Peguei as pastas e desci os degraus em direção ao carro da casa, onde o motorista já aguardava. Percebi Luca também vindo na mesma direção.

Foi então que Tamy surgiu. Como um perfume enjoativo que insiste em grudar.

Ela enlaçou o braço no de Luca, sem um pingo de pudor.

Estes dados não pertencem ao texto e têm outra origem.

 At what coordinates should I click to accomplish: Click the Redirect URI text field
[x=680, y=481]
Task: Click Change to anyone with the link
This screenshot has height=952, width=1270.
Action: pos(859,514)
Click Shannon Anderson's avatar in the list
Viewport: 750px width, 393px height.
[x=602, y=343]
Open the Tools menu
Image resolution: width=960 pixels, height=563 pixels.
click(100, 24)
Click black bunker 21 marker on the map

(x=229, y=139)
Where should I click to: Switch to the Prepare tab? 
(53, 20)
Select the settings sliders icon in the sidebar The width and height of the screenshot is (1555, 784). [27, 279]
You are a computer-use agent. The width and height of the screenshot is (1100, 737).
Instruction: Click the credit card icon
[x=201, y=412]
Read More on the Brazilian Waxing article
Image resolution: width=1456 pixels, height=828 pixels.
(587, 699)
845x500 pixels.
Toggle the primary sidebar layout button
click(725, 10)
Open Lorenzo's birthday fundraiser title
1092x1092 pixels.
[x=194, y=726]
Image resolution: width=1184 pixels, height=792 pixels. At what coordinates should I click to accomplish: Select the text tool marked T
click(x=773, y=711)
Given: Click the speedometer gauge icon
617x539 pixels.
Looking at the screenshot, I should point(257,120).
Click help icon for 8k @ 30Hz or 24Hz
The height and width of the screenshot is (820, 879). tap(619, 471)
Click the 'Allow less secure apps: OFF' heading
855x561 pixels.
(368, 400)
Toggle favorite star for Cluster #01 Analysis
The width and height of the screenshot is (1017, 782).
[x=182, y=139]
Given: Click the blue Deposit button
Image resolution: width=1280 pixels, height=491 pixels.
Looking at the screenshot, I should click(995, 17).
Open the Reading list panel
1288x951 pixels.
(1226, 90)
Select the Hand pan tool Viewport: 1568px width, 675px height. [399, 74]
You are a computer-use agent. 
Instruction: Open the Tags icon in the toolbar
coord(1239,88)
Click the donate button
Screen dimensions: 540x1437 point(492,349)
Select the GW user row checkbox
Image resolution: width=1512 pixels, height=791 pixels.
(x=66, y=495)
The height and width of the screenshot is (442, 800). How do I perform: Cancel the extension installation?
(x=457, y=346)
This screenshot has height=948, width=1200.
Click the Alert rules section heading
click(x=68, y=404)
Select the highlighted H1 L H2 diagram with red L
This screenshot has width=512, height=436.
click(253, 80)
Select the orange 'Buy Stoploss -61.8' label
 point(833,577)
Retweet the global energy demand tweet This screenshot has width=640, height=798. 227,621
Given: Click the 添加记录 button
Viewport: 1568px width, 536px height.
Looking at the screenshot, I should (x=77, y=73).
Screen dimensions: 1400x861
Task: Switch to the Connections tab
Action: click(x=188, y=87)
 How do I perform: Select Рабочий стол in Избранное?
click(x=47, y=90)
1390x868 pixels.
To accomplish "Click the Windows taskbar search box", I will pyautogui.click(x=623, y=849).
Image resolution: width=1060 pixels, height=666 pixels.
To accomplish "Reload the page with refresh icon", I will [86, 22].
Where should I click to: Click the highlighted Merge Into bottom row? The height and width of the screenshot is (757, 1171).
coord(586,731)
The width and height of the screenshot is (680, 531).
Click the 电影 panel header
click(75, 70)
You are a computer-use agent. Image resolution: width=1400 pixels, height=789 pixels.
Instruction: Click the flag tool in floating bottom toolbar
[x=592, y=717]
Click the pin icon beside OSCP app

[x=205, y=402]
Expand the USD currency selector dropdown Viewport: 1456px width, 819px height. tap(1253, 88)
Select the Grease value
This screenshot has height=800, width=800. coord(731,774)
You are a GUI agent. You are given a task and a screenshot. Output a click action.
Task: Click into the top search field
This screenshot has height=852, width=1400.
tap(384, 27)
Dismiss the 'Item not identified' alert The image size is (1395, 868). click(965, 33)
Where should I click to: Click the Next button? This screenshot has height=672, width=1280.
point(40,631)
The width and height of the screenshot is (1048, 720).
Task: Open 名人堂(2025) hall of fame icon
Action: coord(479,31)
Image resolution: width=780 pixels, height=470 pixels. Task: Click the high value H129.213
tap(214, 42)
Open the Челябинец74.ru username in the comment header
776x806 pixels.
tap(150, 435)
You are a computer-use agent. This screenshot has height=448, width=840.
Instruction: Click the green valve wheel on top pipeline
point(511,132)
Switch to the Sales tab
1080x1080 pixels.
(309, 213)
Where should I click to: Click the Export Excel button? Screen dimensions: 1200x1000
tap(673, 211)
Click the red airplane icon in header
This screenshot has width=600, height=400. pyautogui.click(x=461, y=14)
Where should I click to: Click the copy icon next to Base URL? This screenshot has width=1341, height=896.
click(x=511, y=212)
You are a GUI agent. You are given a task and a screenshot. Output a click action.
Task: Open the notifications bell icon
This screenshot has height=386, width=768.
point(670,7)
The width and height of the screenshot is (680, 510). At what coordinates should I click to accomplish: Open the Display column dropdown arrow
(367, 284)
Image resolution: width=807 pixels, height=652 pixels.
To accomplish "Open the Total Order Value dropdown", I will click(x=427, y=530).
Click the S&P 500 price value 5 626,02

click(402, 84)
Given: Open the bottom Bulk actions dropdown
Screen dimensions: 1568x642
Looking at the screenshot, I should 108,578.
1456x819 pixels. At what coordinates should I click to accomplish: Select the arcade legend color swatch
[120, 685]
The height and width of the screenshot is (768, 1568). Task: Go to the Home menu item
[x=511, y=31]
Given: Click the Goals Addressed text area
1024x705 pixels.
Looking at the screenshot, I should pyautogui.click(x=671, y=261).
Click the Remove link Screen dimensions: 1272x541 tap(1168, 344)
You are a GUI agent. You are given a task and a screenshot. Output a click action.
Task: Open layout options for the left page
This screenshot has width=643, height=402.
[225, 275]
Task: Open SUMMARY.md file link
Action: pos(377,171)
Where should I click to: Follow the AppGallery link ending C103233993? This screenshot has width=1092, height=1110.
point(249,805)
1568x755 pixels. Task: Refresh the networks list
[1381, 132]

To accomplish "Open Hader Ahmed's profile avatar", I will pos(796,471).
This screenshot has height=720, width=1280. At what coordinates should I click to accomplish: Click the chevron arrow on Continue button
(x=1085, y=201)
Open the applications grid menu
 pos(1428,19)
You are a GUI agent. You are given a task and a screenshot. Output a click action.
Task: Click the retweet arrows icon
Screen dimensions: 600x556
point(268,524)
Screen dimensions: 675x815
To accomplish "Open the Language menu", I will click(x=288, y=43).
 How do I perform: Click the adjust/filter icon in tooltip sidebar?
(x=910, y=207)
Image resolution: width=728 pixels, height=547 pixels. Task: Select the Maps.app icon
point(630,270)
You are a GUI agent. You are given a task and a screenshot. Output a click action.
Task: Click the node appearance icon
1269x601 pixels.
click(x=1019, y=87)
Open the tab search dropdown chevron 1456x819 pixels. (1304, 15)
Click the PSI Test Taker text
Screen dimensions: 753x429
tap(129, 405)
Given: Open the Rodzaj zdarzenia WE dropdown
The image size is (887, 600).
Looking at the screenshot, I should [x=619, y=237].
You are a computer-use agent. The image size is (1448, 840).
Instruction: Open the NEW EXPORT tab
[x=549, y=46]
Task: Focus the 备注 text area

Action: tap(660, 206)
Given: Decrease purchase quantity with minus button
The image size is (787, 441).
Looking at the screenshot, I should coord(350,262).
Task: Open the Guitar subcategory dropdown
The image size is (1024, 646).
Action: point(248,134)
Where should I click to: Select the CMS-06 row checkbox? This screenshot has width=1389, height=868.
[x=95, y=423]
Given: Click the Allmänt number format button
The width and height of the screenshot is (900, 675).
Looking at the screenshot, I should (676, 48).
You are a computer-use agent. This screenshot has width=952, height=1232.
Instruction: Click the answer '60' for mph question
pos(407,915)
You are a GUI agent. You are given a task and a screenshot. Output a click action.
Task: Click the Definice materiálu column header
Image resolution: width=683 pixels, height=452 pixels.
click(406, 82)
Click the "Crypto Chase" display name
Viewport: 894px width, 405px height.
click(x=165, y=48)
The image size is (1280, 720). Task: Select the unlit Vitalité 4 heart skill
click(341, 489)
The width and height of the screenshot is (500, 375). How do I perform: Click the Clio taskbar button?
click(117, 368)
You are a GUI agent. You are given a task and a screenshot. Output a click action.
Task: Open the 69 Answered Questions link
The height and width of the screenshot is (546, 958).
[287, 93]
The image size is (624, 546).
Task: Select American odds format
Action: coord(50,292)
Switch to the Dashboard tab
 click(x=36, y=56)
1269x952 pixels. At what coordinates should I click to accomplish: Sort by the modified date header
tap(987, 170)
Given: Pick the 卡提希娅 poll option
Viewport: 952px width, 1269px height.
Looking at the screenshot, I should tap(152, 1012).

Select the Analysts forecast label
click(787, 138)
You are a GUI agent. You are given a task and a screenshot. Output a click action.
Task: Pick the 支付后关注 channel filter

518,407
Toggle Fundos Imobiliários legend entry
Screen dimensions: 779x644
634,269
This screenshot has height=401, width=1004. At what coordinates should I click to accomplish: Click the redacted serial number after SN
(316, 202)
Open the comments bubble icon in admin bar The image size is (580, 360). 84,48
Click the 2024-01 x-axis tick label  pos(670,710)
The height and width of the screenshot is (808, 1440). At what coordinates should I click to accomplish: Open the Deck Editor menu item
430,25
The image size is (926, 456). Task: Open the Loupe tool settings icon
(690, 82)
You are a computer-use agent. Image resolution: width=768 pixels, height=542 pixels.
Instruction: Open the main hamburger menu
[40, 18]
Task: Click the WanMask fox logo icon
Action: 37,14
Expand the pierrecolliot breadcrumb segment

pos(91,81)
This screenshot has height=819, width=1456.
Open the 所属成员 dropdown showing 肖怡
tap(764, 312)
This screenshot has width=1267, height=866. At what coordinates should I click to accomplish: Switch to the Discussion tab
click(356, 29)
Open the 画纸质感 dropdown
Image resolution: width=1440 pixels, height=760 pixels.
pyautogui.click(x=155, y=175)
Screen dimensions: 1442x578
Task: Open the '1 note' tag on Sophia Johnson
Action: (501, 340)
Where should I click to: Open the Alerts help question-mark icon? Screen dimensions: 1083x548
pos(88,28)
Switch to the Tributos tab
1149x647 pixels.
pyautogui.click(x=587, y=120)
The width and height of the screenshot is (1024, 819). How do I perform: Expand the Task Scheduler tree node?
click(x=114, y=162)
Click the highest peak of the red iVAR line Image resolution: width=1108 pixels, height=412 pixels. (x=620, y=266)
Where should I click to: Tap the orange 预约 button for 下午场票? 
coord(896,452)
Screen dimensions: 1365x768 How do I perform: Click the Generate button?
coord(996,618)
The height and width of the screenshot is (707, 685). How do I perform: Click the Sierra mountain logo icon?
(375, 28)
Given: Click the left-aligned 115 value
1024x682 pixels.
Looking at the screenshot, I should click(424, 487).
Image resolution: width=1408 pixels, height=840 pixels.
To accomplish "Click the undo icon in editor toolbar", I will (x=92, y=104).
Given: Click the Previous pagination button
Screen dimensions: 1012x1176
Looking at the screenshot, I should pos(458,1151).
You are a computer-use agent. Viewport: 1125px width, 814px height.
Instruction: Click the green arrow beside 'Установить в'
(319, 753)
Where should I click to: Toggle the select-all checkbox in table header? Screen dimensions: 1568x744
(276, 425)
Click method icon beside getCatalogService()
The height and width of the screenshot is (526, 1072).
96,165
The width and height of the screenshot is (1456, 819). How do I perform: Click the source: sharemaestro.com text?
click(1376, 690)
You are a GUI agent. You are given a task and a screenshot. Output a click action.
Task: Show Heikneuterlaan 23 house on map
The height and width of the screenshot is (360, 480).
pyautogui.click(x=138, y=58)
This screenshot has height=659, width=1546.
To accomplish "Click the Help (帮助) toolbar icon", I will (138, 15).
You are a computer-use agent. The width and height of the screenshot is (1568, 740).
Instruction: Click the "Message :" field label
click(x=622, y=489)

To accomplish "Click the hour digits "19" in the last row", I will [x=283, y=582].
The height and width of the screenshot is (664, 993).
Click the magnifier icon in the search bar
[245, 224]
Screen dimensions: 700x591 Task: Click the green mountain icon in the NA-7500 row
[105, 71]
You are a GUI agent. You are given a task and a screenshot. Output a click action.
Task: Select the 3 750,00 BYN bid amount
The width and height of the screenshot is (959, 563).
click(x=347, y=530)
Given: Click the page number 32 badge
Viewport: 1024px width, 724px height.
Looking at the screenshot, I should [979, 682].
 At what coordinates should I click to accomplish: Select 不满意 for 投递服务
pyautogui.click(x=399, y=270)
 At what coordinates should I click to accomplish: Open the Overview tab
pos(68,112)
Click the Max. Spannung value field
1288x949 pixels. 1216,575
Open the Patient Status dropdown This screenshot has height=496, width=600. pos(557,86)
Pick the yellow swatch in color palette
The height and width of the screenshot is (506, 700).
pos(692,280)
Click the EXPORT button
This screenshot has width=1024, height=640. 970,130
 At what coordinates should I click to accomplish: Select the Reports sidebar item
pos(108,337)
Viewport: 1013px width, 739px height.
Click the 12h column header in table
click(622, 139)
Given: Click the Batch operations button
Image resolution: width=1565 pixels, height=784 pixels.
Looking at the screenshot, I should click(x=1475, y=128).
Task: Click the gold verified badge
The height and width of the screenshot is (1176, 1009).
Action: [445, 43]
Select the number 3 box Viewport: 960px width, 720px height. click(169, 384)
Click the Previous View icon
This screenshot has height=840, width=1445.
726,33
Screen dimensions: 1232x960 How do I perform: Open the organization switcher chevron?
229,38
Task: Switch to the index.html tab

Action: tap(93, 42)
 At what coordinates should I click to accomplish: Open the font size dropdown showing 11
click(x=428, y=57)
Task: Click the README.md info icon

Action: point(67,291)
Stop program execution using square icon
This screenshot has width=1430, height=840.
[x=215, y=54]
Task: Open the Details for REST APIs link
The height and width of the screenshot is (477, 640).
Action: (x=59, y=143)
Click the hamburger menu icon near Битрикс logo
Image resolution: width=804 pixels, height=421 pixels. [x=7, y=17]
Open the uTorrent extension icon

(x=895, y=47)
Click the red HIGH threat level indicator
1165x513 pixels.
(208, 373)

— Luca, querido… você pode me levar até o hospital?

Segurei o ar, ajeitando uma mecha de cabelo só para disfarçar. Queria ouvir a resposta dele.

— Dá sim — respondeu ele, simples, quase natural. — Eu quero mesmo ver seu pai e é perto de onde preciso ir depois.

Um gosto amargo subiu pela minha garganta. Não reagi, não discuti, não me rebaixaria ao ponto de tirar aquela mulher do lado do meu marido. Apenas entrei no carro, mantendo o queixo erguido. Se havia uma guerra ali, eu não seria a que se mostra ferida primeiro.

A viagem até a empresa foi silenciosa. Mas, dentro de mim, cada quilômetro era um lembrete: eu precisava manter meus olhos bem abertos com essa mulher.

Estranhei quando a porta abriu sozinha.

— Luca?

— Oi querida. — Meu marido entrou pela porta e encostou em seguida — Deixei a Tamy e vim pra cá. Fiquei intrigado com o que você disse. Pedi uma análise rápida a contabilidade nesse nome e vi que o valor gasto com esse homem é altíssimo. Tem algo errado.

— Você não vai acreditar que ele está aqui na empresa. Abra a porta. A secretária o autorizou a subir.

— Que estranho. Hoje seria o dia de alguém fazer o depósito. E agora ele aparece? Não o vi quando subi. Acho que é porque vim pelas escadas.

— Luca, acabei de descobrir que foi sua mãe que fez o último depósito. Certamente fez os outros também.

— Minha mãe? Bom. Ele não sabe que estou aqui. Vou ficar atrás da porta que tenho um melhor ângulo para atirar. Abra, eu resolvo isso.

— Está bem.

Eu não sabia quem era Erasmo Fiore, mas uma coisa estava clara: ele tinha escolhido a hora errada de bater na porta errada.

E descobriu assim que abri e Luca tinha uma 357 apontada pra ele.